A century and half ago, I think people would tell their kids to close their books and play outside. My parents were telling me to turn of my video games and play outside. Current parents are told to shut off screens, keep their kids off the street, and “supervise” them. Or are parents all supposed to hire actual human nannies ?
As a society, do we really want kids ? I think that’s how we’re telling people to not have kids.
Did kids back in the day not have access to TVs and those “violent video games”? Every generation has their own “think about the children” fear mongering.
> The only thing that the EU has done is make web browsing worse by forcing a damn cookie popup on every damn website.

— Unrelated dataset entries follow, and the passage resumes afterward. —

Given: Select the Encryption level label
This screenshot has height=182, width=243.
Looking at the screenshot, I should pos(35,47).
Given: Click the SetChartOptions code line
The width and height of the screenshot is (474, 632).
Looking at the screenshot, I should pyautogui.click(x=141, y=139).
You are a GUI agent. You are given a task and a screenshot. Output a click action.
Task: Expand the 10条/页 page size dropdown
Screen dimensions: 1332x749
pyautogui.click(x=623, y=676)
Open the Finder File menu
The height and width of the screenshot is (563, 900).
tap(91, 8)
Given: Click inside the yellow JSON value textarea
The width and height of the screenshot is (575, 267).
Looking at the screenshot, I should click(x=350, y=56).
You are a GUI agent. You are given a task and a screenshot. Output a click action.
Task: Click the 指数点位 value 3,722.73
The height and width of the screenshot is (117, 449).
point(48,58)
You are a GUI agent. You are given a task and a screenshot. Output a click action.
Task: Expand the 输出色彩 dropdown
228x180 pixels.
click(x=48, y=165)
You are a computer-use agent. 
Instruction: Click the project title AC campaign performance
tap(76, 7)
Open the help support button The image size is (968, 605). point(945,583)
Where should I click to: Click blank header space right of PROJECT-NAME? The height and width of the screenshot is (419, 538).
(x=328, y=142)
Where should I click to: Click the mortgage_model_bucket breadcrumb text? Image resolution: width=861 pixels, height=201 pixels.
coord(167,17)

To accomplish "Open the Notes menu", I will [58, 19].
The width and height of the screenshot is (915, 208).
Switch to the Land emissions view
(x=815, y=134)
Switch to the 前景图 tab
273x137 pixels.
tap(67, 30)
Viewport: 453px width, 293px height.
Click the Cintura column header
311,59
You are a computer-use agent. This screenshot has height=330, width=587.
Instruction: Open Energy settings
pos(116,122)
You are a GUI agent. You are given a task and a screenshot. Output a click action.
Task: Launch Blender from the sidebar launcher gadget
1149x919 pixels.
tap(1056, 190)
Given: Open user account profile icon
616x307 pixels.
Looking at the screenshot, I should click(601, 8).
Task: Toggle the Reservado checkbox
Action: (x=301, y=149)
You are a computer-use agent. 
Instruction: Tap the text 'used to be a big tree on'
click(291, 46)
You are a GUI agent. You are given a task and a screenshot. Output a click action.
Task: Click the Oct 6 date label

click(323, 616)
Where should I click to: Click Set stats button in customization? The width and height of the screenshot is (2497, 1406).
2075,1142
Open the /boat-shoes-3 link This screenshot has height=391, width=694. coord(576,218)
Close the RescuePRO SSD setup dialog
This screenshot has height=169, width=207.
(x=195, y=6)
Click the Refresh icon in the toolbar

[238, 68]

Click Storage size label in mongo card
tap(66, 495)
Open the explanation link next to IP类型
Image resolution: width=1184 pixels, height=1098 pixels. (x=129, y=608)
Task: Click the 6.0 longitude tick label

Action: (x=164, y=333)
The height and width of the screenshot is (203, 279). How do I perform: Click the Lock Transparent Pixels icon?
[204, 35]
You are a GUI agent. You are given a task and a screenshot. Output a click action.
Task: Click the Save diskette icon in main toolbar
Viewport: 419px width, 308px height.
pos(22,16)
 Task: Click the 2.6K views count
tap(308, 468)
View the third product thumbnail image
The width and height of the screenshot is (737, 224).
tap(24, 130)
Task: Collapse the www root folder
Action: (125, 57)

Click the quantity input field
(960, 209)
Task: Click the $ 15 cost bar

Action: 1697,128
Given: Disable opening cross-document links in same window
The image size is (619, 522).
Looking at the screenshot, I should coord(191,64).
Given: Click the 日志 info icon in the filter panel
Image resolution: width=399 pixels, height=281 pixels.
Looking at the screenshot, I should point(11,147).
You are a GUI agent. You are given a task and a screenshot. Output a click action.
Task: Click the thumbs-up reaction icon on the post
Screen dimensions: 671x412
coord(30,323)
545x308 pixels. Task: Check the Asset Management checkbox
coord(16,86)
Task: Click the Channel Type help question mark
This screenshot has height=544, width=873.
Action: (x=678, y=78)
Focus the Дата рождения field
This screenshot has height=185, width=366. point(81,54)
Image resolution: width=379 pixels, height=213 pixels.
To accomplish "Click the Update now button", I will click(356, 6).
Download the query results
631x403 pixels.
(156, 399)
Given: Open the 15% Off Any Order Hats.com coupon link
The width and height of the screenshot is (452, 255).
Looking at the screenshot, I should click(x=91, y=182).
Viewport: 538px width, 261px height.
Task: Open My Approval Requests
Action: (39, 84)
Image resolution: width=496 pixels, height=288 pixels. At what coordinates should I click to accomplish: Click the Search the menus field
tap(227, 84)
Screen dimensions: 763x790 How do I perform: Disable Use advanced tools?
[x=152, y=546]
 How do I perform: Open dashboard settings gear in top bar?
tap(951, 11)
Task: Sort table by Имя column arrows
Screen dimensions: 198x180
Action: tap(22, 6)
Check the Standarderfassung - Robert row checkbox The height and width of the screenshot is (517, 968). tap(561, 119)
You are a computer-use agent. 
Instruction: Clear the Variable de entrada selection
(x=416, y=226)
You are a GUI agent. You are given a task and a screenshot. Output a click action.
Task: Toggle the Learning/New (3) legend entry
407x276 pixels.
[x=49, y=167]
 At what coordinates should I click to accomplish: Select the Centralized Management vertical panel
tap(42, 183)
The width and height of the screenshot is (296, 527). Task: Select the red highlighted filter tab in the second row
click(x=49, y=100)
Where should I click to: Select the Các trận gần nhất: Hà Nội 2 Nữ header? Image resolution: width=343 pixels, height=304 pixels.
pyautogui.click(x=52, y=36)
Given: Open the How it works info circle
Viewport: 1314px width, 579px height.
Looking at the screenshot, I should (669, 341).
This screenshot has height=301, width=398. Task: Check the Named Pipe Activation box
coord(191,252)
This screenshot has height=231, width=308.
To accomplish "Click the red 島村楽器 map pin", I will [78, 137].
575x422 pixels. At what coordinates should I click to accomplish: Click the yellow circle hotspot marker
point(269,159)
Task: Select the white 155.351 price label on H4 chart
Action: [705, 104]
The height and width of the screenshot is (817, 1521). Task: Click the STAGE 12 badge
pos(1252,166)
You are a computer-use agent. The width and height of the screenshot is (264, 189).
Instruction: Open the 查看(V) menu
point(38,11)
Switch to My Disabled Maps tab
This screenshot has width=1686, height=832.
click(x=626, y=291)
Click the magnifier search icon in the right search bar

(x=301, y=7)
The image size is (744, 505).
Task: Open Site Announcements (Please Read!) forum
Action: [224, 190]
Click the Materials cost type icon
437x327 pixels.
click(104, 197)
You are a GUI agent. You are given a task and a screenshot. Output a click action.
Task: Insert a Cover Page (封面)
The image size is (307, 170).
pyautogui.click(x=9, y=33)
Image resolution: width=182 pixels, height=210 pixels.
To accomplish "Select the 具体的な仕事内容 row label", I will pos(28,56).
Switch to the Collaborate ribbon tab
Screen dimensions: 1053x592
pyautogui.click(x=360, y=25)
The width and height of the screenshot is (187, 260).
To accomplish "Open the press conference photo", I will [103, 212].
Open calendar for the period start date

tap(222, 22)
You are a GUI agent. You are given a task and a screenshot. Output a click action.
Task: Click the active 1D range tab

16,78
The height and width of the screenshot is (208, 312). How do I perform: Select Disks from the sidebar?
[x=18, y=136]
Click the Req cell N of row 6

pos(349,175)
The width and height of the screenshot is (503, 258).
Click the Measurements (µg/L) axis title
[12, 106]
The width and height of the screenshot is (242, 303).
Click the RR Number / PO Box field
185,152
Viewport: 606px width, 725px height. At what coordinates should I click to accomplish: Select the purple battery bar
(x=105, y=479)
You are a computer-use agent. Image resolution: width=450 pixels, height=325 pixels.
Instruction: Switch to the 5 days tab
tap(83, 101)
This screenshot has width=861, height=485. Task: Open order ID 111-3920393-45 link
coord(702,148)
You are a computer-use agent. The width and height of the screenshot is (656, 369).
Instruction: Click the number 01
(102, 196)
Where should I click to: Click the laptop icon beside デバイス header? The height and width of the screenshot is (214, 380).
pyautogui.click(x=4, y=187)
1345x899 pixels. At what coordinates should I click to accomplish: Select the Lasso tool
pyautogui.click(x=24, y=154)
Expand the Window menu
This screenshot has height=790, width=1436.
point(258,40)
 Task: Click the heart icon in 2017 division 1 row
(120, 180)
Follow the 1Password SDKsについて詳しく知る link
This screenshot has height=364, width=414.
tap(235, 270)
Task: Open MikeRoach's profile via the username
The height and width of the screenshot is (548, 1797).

No, GDPR requires consent. How it can be obtained is at the site administrator's decision.
The GDPR even states that a lack of action (consent or refusal) cannot block further use of the site/app.
Don't blame the EU for "cookie popups" because the whole situation is the fault of the site owners - they are implementing the requirements incorrectly.
> The only thing that the EU has done is make web browsing worse by forcing a damn cookie popup on every damn website.
GitHub doesn’t have one. HackerNews doesn’t have one. The requirement is to get consent for unnecessary data processing, and most of the popups don’t even meet the requirements of GDPR to be non-coercive.
That tells you SO is doing not-strictly-necessary data analytics.
Which it admits directly when you click the cookie banner button labeled “Customise settings”: you are presented with four yes-no toggles, the first of which is labelled “Strictly Necessary” and which can’t be disabled.
IANAL but from what I’ve been told the SO banner isn’t even GDPR compliant because it makes it harder to reject unnecessary cookies than to accept all of them.
The customise settings popup has an always-on item literally labelled “Strictly Necessary”.
If they apply that as on and everything else in that popup as off, they are in compliance with GDPR without having to show the popup.
Unless that setting is misleading, but then they are not in compliance even despite showing the popup, even if they fix the problem I raised previously.
The only thing that the EU has done is make web browsing worse by forcing a damn cookie popup on every damn website.